#### Extracted material
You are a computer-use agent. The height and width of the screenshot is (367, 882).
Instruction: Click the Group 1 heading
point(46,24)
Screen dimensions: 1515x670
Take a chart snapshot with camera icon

---

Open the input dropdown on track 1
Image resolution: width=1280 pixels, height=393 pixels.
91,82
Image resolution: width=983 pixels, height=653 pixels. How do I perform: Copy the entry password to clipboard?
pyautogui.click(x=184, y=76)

#### What to do
Retype, in the same exact form, the lines of the material above from the line holding "You are a computer-use" through the line holding "Take a chart snapshot with camera icon".

#### Written solution
You are a computer-use agent. The height and width of the screenshot is (367, 882).
Instruction: Click the Group 1 heading
point(46,24)
Screen dimensions: 1515x670
Take a chart snapshot with camera icon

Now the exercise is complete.